Well last saturday I went up to my college and picked up some magnolia leaves, I wanted some leaf litter, some of the leaves were a little too big but I liked the outcome. I also found out that 1. walmart will give you all the film canisters you want if you just ask for their old ones and 2. Lowes has a discount plant rack that most of the plants on are 2 dollars and below. I picked up an african mask plant as well as Golden pothos _Epipremnum aureum_, and Berry Allusion nephthytis _Syngonium podophyllum_. I got another brom from Home Depot, for 5 bucks so I couldn't let this guy go, all the others looked so raggedy and I just had to save it!!
Here are some pics of the new additions, let me know what you think!!!
























And finally an FTS


----------



## macadlo (May 14, 2010)

"Ok, today I made the some good progress. I managed to get the entire background covered with coco even though I made it harder on myself with the positioning of my cork tube!!"

Hello there, I´d like to know what did you use to stick the coco to the wall.

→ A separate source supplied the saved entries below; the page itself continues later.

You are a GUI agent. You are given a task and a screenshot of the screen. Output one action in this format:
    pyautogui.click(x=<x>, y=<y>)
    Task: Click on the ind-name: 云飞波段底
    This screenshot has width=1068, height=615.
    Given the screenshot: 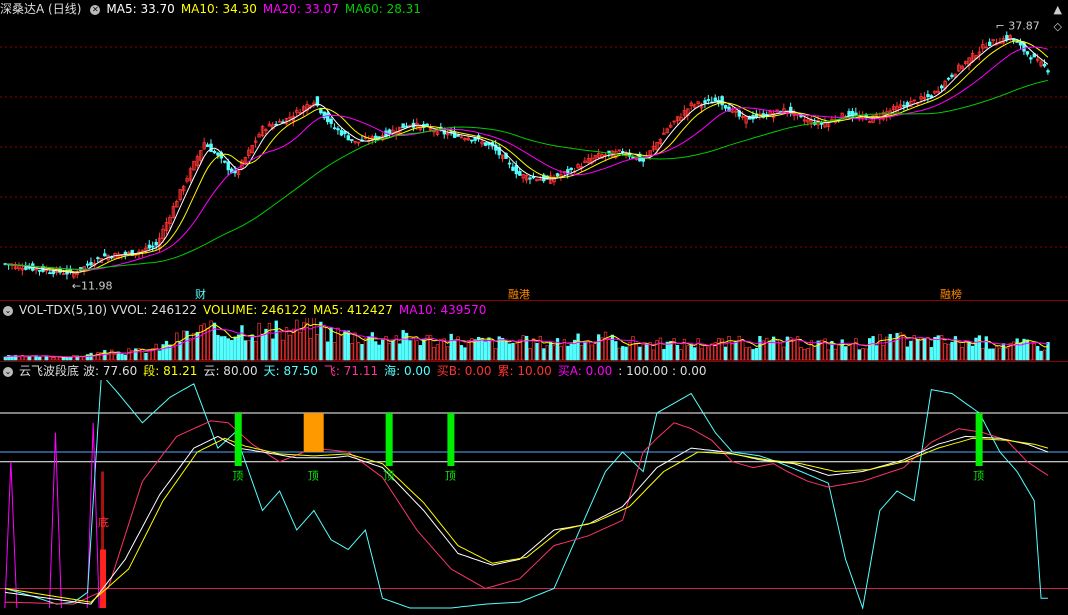 What is the action you would take?
    pyautogui.click(x=49, y=371)
    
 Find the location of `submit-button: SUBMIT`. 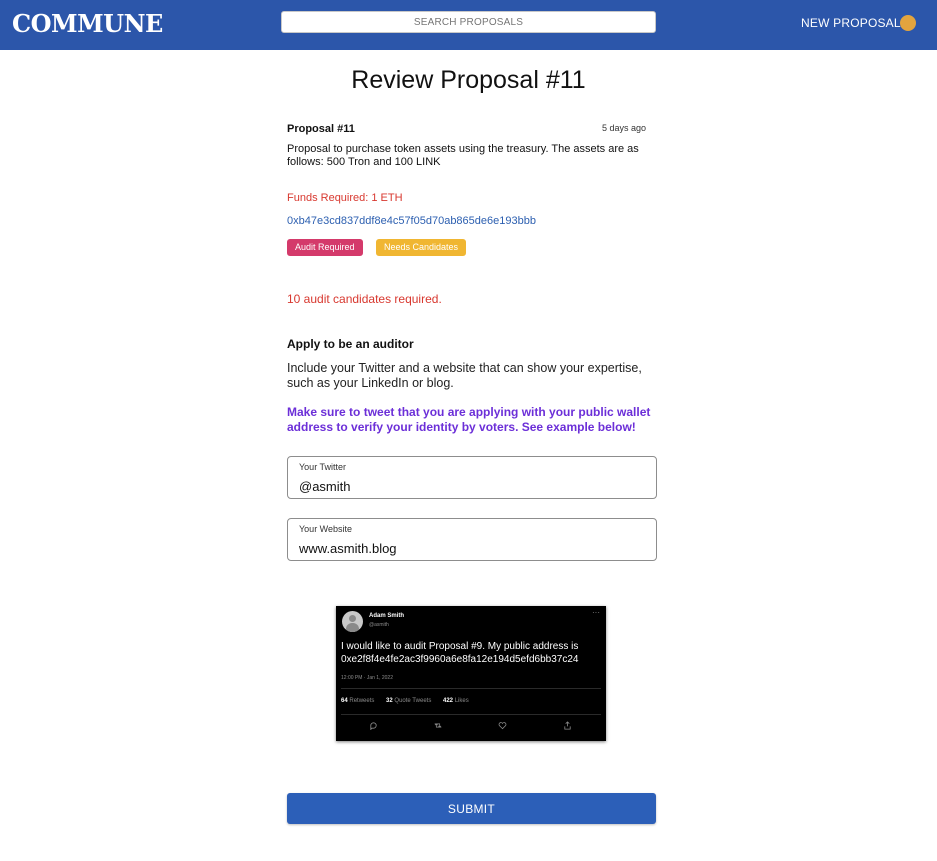

submit-button: SUBMIT is located at coordinates (472, 808).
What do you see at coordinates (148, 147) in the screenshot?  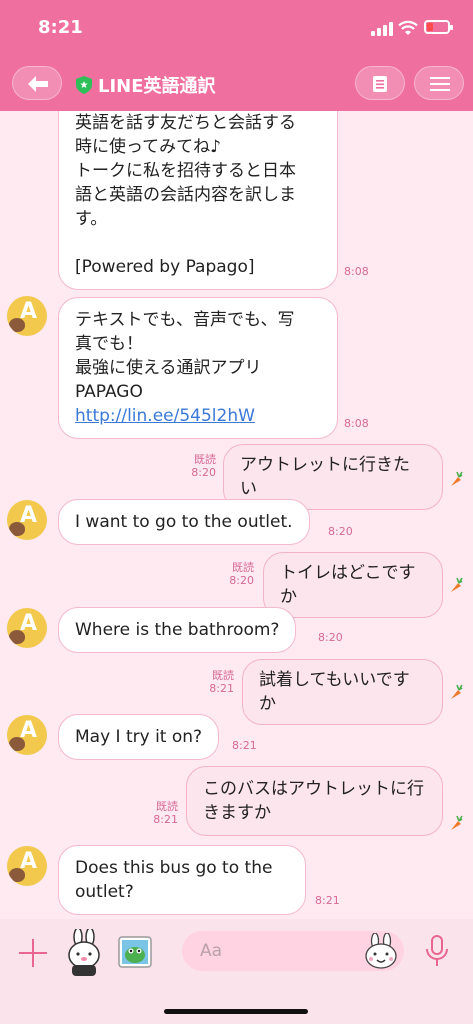 I see `message-line: 時に使ってみてね♪` at bounding box center [148, 147].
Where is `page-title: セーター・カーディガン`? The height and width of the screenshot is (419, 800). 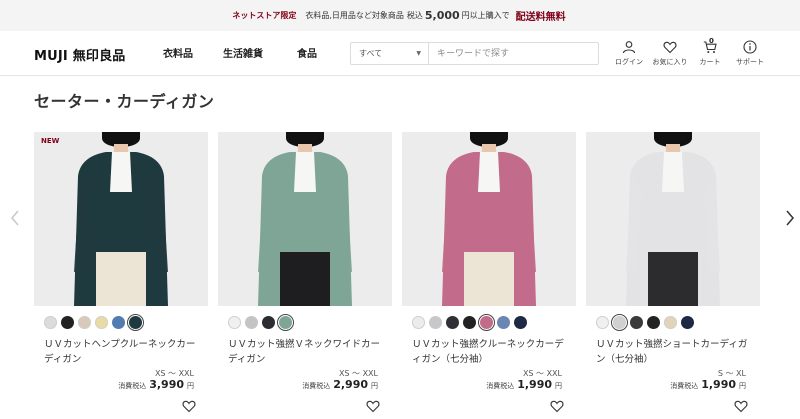
page-title: セーター・カーディガン is located at coordinates (124, 102).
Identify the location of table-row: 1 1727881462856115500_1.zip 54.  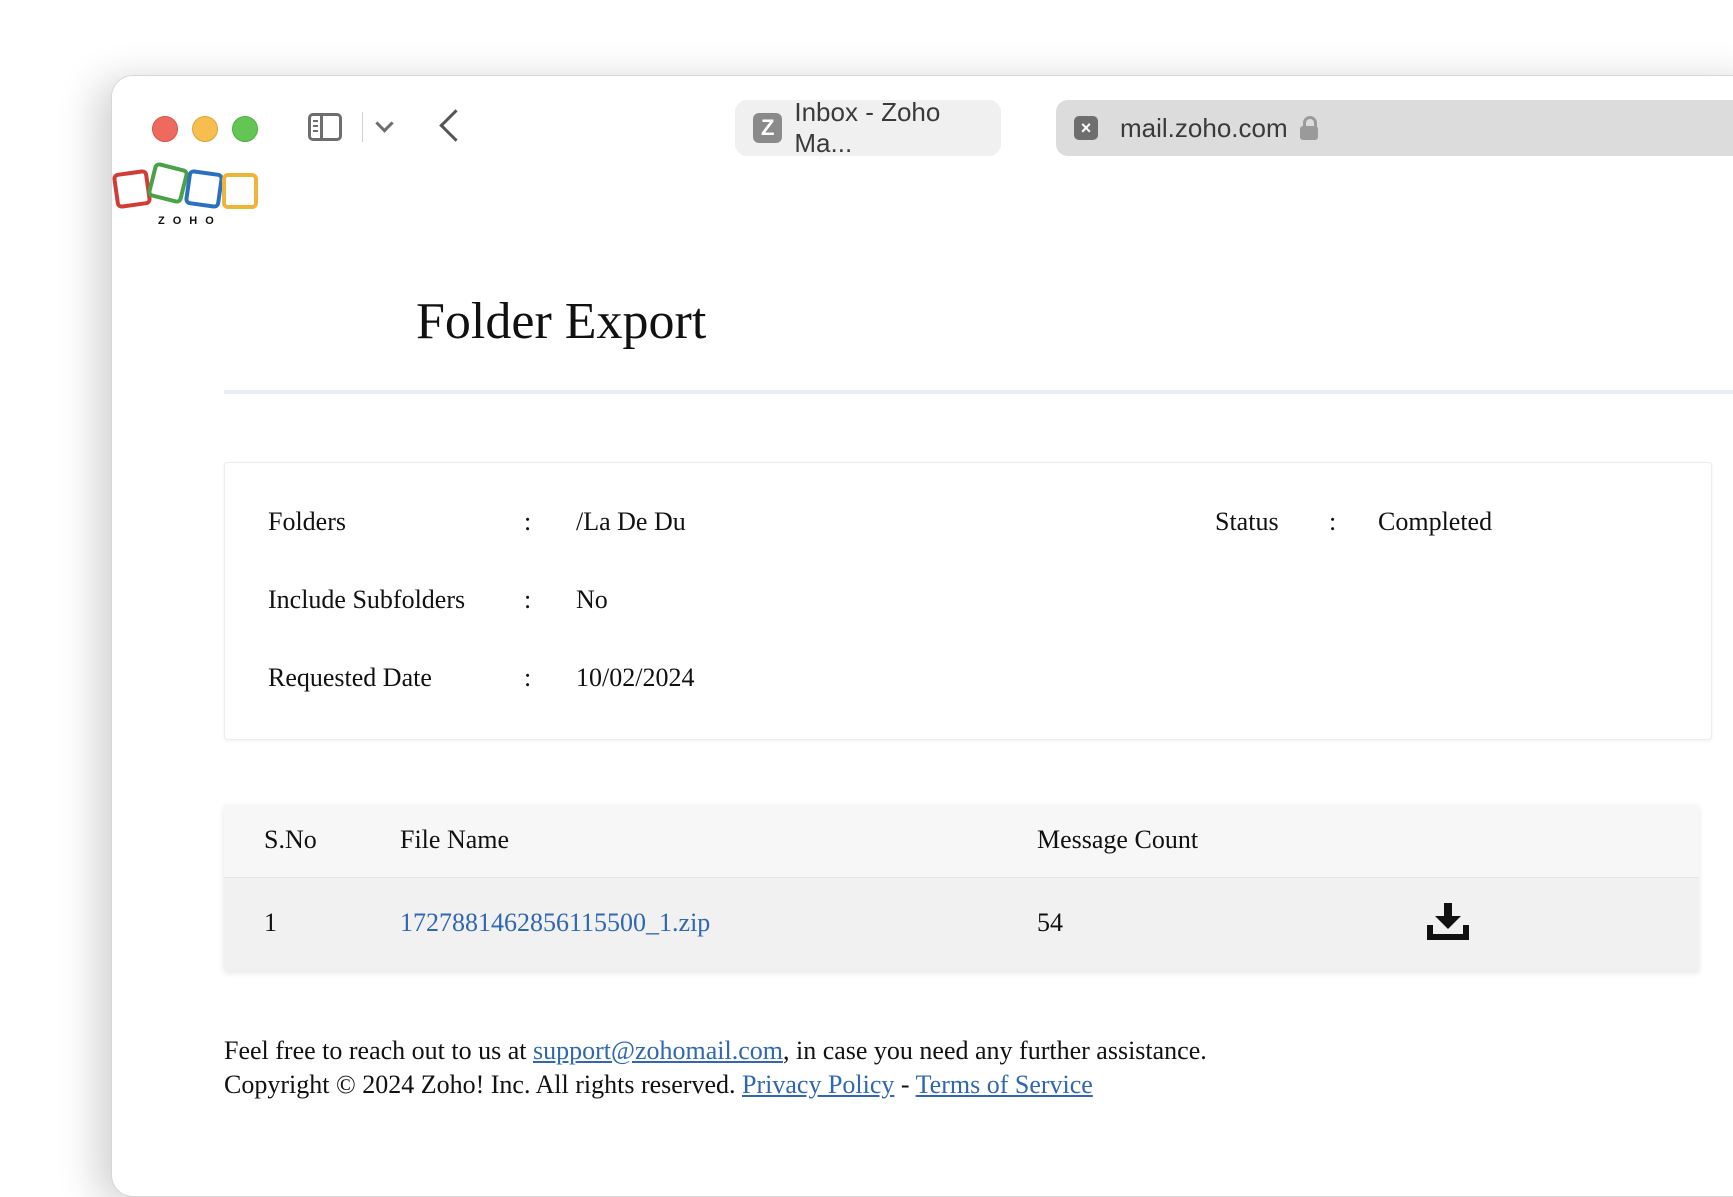
(962, 924).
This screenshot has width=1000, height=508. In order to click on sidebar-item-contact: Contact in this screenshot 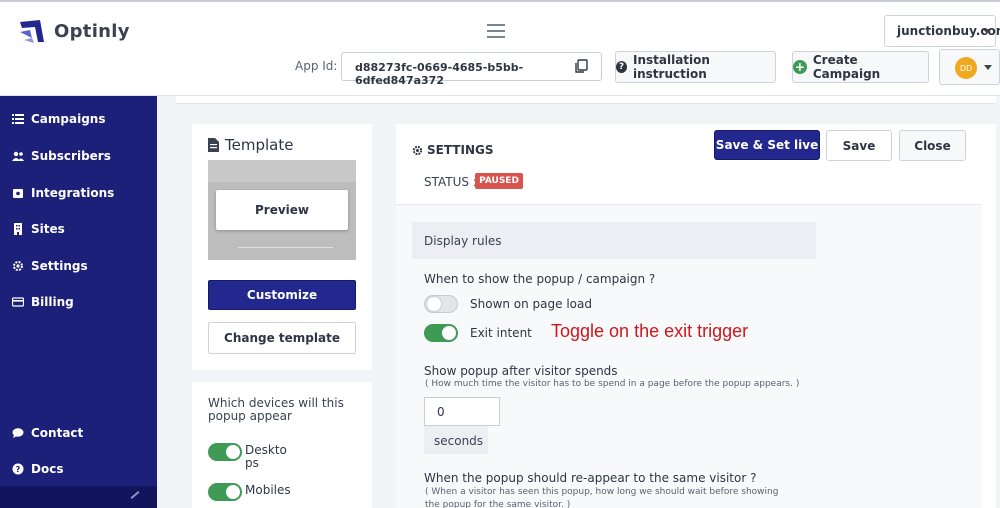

Thanks for the answer and keep up the good work


----------



## Evan Keller (Dec 4, 2008)

I just used the classic GE II silicone and coco trick, spread the silicone on and just smash as much coco as I could in one spot.... easier said than done sometimes!!


----------



## GiganticLips (May 25, 2010)

Looking really good Ev, can't wait to see it in person.


----------



## Evan Keller (Dec 4, 2008)

hahaha thanks bro, don't worry you'll see it soon enought


----------